PROJECT SUMMARY
The HIV epidemic among people who inject drugs (PWID) has been on the decline, but amidst a burgeoning
opioid epidemic, communities are now increasingly vulnerable to HIV transmission. Recent HIV outbreaks
linked to drug injection has introduced HIV into PWID networks and thus, potentially reverse decades of HIV
prevention successes. While opioid agonist therapy (OAT) and syringe services programs (SSPs) reduce HIV
transmission, access to and utilization of such programs are unavailable or with limited availability; sexual and
injection-related HIV risks persist in many PWID. The integration of pre-exposure prophylaxis (PrEP) into
existing evidence-based programs (e.g., OAT, SSPs) has been presented as an opportunity to strengthen HIV
prevention efforts in PWID. Uptake, however, remains stubbornly low in PWID despite them being ideal
candidates and interested in starting PrEP. Data from our ongoing PrEP adherence trial in PWID show high rates
of attrition (43.7%) between the initial PrEP eligibility screening visit and PrEP initiation (usually 1-3 weeks).

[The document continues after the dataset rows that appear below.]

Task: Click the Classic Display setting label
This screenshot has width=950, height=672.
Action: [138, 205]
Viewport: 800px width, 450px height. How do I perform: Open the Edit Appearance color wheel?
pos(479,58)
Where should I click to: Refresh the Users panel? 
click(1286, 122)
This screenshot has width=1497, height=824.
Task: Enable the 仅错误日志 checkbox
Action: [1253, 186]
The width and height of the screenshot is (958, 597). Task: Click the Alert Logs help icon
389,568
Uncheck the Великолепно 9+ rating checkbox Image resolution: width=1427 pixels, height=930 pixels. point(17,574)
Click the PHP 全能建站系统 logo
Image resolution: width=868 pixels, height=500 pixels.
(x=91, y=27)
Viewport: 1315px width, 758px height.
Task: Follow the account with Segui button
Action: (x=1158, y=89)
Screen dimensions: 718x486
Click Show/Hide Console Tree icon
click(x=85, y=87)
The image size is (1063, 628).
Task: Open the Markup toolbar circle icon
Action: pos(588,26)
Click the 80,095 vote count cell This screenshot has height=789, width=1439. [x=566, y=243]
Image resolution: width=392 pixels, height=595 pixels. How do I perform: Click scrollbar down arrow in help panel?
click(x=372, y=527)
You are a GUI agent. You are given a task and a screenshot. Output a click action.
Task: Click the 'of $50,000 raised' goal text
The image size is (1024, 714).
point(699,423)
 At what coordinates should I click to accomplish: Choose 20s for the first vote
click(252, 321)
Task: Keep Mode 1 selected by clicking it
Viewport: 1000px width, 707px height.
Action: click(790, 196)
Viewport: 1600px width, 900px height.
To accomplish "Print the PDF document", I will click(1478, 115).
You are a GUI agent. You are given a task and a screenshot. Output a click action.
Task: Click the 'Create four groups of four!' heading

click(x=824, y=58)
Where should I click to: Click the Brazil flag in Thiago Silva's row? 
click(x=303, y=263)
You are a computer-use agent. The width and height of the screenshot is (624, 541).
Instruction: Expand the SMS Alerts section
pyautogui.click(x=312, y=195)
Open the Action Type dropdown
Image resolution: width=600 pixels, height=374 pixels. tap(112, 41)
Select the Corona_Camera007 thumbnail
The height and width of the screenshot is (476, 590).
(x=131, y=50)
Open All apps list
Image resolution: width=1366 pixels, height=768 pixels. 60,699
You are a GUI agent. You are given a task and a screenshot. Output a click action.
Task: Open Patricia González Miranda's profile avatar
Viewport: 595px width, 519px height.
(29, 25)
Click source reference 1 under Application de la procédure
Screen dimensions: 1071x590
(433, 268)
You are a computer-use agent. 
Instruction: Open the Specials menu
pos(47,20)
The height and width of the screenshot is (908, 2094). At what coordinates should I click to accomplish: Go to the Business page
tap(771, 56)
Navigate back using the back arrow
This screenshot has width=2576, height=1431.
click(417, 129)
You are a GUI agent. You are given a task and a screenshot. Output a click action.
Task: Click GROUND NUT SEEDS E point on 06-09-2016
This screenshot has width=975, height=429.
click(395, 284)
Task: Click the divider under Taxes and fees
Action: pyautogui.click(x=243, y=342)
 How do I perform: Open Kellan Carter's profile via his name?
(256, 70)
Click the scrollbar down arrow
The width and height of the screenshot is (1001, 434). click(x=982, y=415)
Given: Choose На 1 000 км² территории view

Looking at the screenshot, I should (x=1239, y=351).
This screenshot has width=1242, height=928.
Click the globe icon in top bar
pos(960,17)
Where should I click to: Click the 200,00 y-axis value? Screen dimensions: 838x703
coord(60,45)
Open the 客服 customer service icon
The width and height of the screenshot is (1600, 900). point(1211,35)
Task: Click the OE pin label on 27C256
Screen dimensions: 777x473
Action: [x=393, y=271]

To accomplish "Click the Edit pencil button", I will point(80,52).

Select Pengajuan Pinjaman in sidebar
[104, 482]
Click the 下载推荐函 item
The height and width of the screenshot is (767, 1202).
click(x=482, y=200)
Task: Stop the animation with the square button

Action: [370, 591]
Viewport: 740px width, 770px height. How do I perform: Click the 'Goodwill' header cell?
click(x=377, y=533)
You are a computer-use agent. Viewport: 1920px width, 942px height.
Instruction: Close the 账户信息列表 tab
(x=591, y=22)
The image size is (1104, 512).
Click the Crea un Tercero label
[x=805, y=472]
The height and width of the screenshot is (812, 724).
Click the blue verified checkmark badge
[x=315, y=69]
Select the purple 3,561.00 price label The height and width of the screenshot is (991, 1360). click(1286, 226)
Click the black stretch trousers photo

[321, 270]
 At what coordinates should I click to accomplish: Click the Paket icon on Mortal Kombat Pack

Further, qualitative interviews indicate preferences for PrEP delivery that would decrease waiting times or
repeated visits altogether PrEP prescription. These early findings, supported by others, guide the need for rapid
PrEP initiation integrated within an existing harm reduction services that reduce or eliminates patient, clinician,
and structural barriers. Results from recent pilot studies have shown early acceptability, feasibility, and safety of
rapid (same-day) PrEP initiation in men who have sex with men (MSM) and transgender women (TGW), but
none of them include PWID, a group with extraordinary need in the current opioid crisis. Rapid PrEP initiation
may be particularly important for PWID as they are more likely to be lost before treatment initiation. To fully
optimize HIV prevention, PrEP care should be combined with OAT. Combining OAT with ART evolved from
physicians who would withhold antiretroviral therapy (ART) from PWID if they were using drugs; if patients
were OAT, ART prescription increased. Given the findings that advanced practice nurses (APNs) are more likely
to inquire in a patient-centered manner about their drug use and provide more supportive counseling, a new
differentiated care model of combined, same-day PrEP/OAT for PWID is well-suited to start with APNs. We,
therefore, propose to develop and pilot test this model within an implementation science framework. The specific
aims are to: 1) Aim 1: examine feasibility and acceptability among PWID and clinical stakeholders for an
adapted APN-delivered, rapid HIV prevention program for PWID (iRaPID) that integrates same-day PrEP
and OAT; and 2) Aim 2: estimate the preliminary efficacy of PrEP and OAT uptake in a pilot randomized
controlled trial of the iRaPID vs. treatment as usual strategy in PWID without HIV. Together, these aims will
address a wide gap in HIV prevention by addressing multilevel barriers to dispensing same-day combination
prevention. Elements learned from a successful same-day PrEP/OAT model for PWID can guide future scale-up
models that incorporate both APNs and physicians in urban and non-urban settings where resources are limited.